Documents Using Jim Davis' definition (although not necessarily the correct one) is that a document is a single piece of intellectual content which may exist in several forms of representation.
Digital Document Forms Digital Document forms are the representations of a document (i.e. postscript, text, html, etc.).

1.4 Document Identifier

It is the job of the naming authority to assign a unique name to the document. The uniqueness of the name should only be enforced locally. That is, it should be possible to have two "tr-550" in the data base of two different authorities. What should be unique is the combination of the naming authority id, and the document id. This ensures that the following two URNs (although containing the same opaque string) actually point to two different objects.

<URN:naming_scheme:physics.mit.edu:tr-550>

<URN:naming_scheme:chem.mit.edu:tr-550>

It is irrelevant what the actual opaque string is, but it would be beneficial to the human user if it was easily transcribable and somewhat understandable. An id of the form: "lcs-tr-520" is therefore better than the id: "AJXX9312321BC".

1.5 Digital Document Form Identifier

This identifier is a unique way to distinguish between different forms of a document (postscript, text, html, etc.). For reasons I shall outline below, it is insufficient for the pair of authority_id:opaque_string to be unique in for a digital object. For a digital object, it would be beneficial for the opaque_string alone, to be unique. This can be done by the use of an MD5 checksum on the digital object. The opaque_string therefore becomes:

checksum[document-id]

An important point is that document-id is not a required field. It is therefore sufficient to make the request "get checksum" to the URN->URC service. This system has the following benefits:

Allows for URL->URN lookups In a possible scenerio, a user has a URL to an object and require a URN. The client can grab the digital object as described by the URL, and do an MD5 checksum on it. The user could then submit the MD5 checksum to the naming authority/resolution service and obtain the appropriate URN. It is also possible to create an Archie type server that accepts MD5 checksums and identifies the naming authority responsible for its creation. Admitedly, this is based on the assumption that objects are immutable (a somewhat improbable assumption). However, it can be argued that if an object changes and no longer returns the original checksum, it is no longer the original document.
Verification of source A user can take a digital object do an MD5 checksum, and compare the results to the URN string returned by the naming authority. This allows for a verification of a specific object's "credentials."
Allows for distinction between digital objects A digital library system should allow for the distinction between different formats of the same document. A user should be able to explicitly ask for a URL/URC for a specific form of a document.
Replication Daemons can be created to check the state of objects by comparing the URN to the checksum of the object. There would be no need to communicate with the authority.

2.0 URNs for CSTRs

For our purposes it might be beneficial to define a specific type of URN called "cstr" or something appropriate.

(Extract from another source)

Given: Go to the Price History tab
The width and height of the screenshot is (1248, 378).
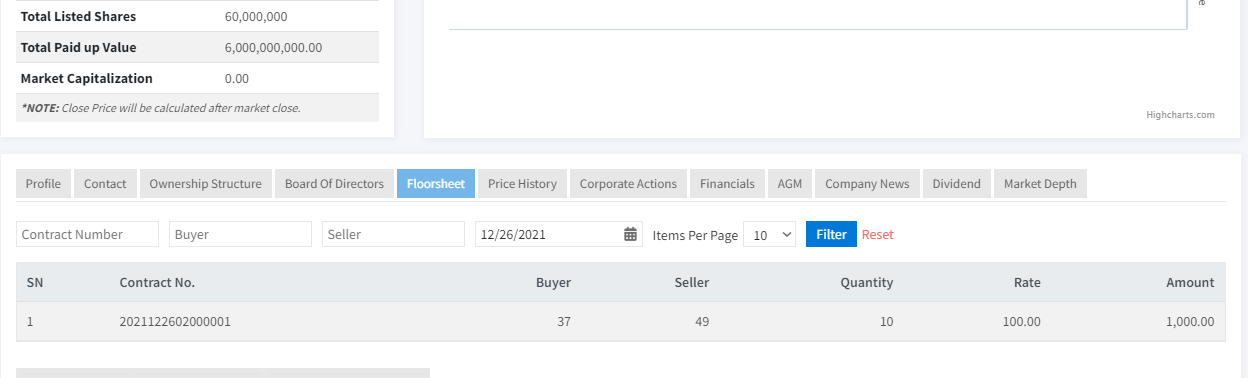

<URN:cstr:mit.edu:mitlcs//tr-520>

or <URN:cstr:mit.edu:mitlcs:tr-520>

or <URN:cstr:lcs.mit.edu:tr-520>

The basic idea behind this is that we have a naming authority id (mit.edu) which can be looked by use of DNS. We have "mitlcs" which is the publisher id. For this purpose I will define publisher as the sub-organization which is responsible for the publication of a specific series of documents. For example mitlcs, or mitai. The benefits of such a system is that resolver requests within a naming authority can be delegated to lower level organizations in a hierarchical fashion.

3.0 Uniform Resource Characteristics

The specifications for URCs is very loose, so below I will define them to meet the specific requirements of a library system.

3.1 URCs for the Document


URN:urn:cstr:lcs.mit.edu:tr-520 {
Id: lcs-tr-520

Title: Structure in Monotone Complexity

Author: M. Gringi

Organization: Massachusetts Institure of Technology, LCS

Abstract: In this work we study complexity classes in monotone
computation. Our main contributions are the following: A consistent
framework for monotone computation, including monotone analogues of
many standard computational models. 

<URN:cstr:lcs.mit.edu:MD5-checksum1[tr-520]>
<URN:cstr:lcs.mit.edu:MD5-checksum2[tr-520]>
<URN:cstr:lcs.mit.edu:MD5-checksum3[tr-520]>
}

3.2 URC for the objects (formats)

Sample:

URN:urn:cstr:lcs.mit.edu:MD5-checksum1[tr-520] {
Id: lcs-tr-520

Title: Structure in Monotone Complexity

Author: M. Gringi

Organization: Massachusetts Institure of Technology, LCS

Abstract: In this work we study complexity classes in monotone
computation. Our main contributions are the following: A consistent
framework for monotone computation, including monotone analogues of
many standard computational models. 

content-type: application/tiff

page: 1

Signature: some-encrypted-security-measure

Comment: some-comments

URN->URL resolver: this field can include the name of a resolver
	           service that will look up the URN and return
		   URLs
}

The URC for the object may also contain a file size field.

4.0 Storage of UR* information

Disclaimer: Everything in this section is my own view of how this should work:

It is the responsibility of the naming authority to hold original copies of the URNs and URCs of a document. These records may only be updated and changed by the naming authority. Each record will be time stamped and can include a signature (for security purposes). It is unnecessary for the authority to hold a copy of the URLs since they are not trust worthy.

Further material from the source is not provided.